Reputation: 8750
In the R FAQ section 4.6 (Package TclTk does not work) I found the following sentence:
... although they [missing Tcl/tk packages] may be downloaded via the Teacup facility
What is "teacup"? How can I install and use it?
I am using RStudio running on Ubuntu Linux and Windows 7.
Upvotes: 0
Views: 202
Reputation: 137557
Teacup is a program that ships as part of ActiveTcl, a commercial zero-cost distribution of Tcl (and Tk and many other packages) for various platforms. It does package management, looking after the key part that is download, installation and upgrading of packages from a remote repository.

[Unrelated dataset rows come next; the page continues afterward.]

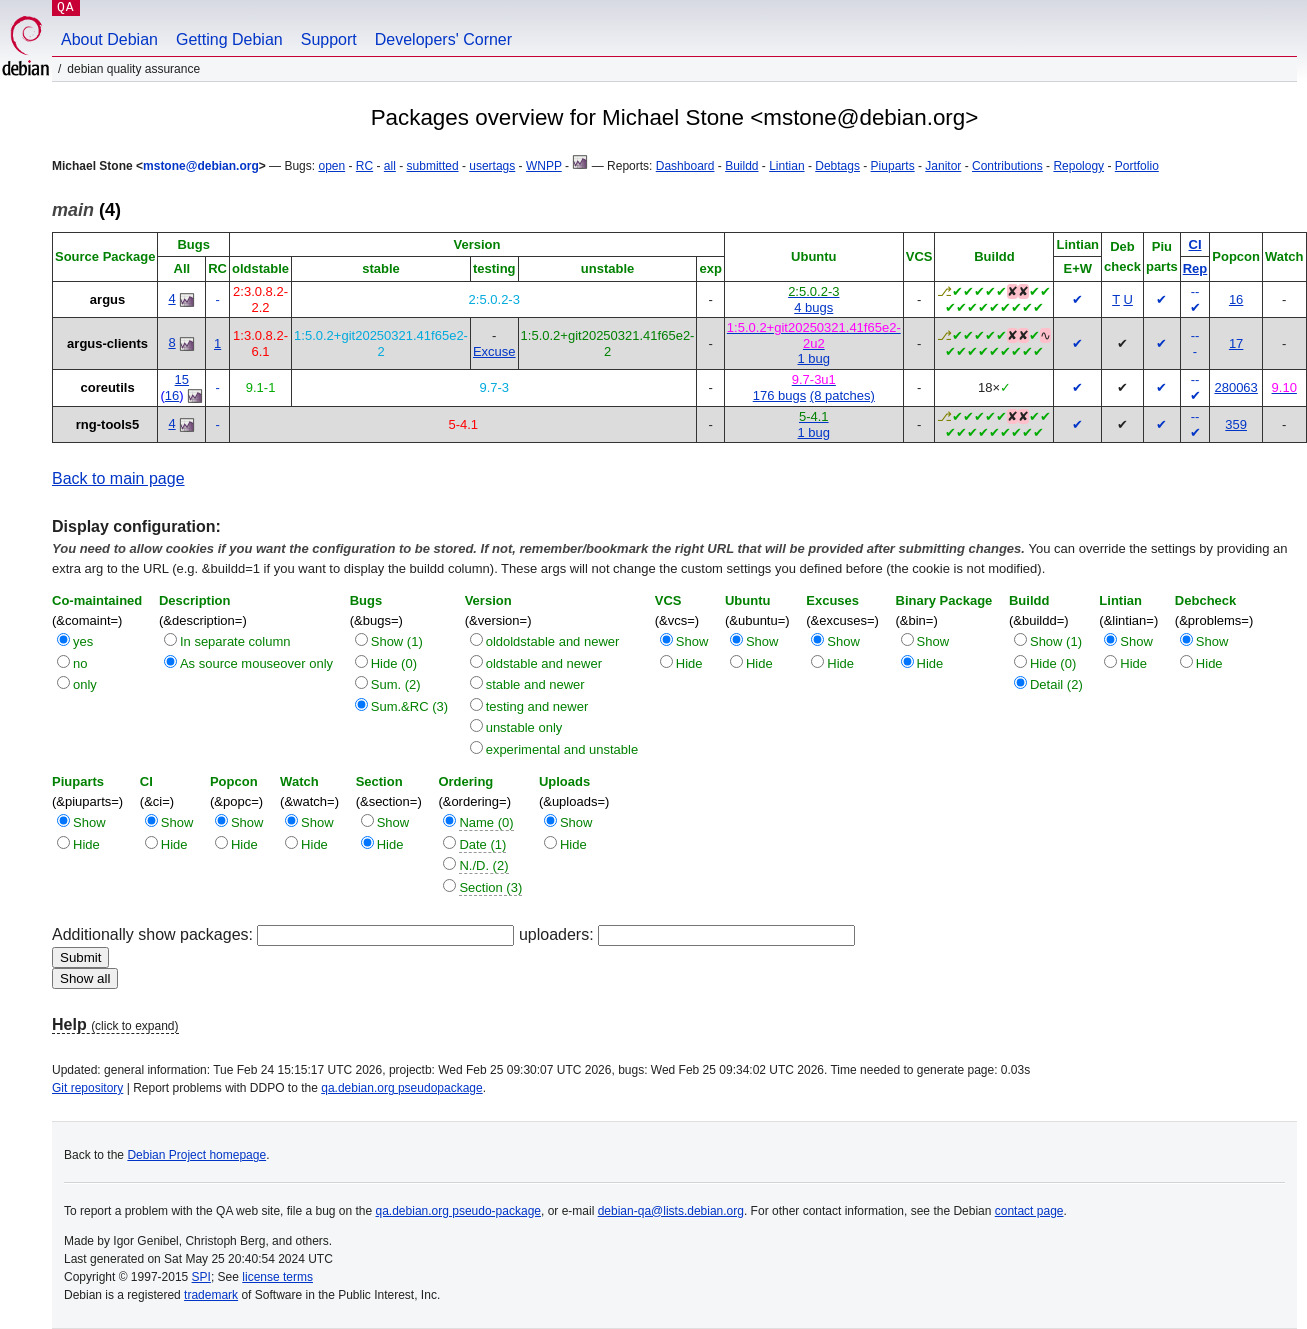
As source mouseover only (256, 663)
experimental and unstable (562, 749)
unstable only (524, 727)
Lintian (786, 166)
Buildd (741, 166)
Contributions (1007, 166)
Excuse (494, 351)
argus (107, 299)
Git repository (87, 1088)
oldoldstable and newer (553, 641)
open (331, 166)
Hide (689, 663)
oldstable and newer (544, 663)
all (390, 166)
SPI (201, 1277)
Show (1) (397, 641)
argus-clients (107, 343)
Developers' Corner (443, 39)
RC (364, 166)
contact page (1029, 1211)
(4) (86, 210)
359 (1236, 424)
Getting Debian (229, 39)
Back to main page (118, 478)
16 (1236, 299)
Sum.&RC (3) (409, 706)
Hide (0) (394, 663)
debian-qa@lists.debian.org (671, 1211)
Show (692, 641)
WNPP (544, 166)
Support (329, 39)
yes (83, 641)
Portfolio (1137, 166)
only (85, 684)
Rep (1195, 268)
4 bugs (813, 307)
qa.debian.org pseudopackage (401, 1088)
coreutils (107, 387)
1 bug (814, 358)
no (80, 663)
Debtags (837, 166)
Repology (1078, 166)
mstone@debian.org (201, 166)
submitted (433, 166)
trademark (211, 1295)
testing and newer (537, 706)
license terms (277, 1277)
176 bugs (780, 395)
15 (182, 379)
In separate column (235, 641)
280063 (1235, 387)
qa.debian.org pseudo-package (458, 1211)
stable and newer (535, 684)
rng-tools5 (108, 424)
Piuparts (893, 166)
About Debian (109, 39)
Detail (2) (1056, 684)
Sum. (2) (396, 684)
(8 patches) (842, 395)
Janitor (943, 166)
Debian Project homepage (196, 1155)
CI (1195, 244)
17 (1236, 343)
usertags (492, 166)
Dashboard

It is not open source, though Tcl itself is (as are the majority of packages that aren't single-company-specific).
If you've got it installed, you use these commands from a shell:
teacup update-self
teacup update
Depending on where your Tcl installation is, you might need to elevate privileges to make these command calls work. How you do this is platform-dependent; on Unix it's usually simplest to use sudo
for each of the commands, whereas on Windows it is probably easier to create an elevated command shell and run inside that.
Depending on your site, you might need to configure a web proxy with teacup proxy
. Try without first.
If you're using a non-ActiveTcl installation but you have an ActiveTcl installation present, you can still use teacup. You just need to use teacup link
to connect that Tcl installation to the teacup local repository. This is slightly more complex because you can have multiple repositories on the one system (though I've never needed that).
First, you find where the repository is:
teacup default
Then you need to link the shell to the repository:
teacup link make $PATH_FROM_TEACUP_DEFAULT $LOCATION_OF_TCLSH_TO_LINK
Making this work with R Studio will be a matter of determining which Tcl installation it is using. If it's already an ActiveTcl, you just need the first part of this answer. Otherwise, you need the second part as well. Also note that pretty much requires that you be using either Tcl 8.5 or 8.6; there are no guarantees for older, unsupported versions.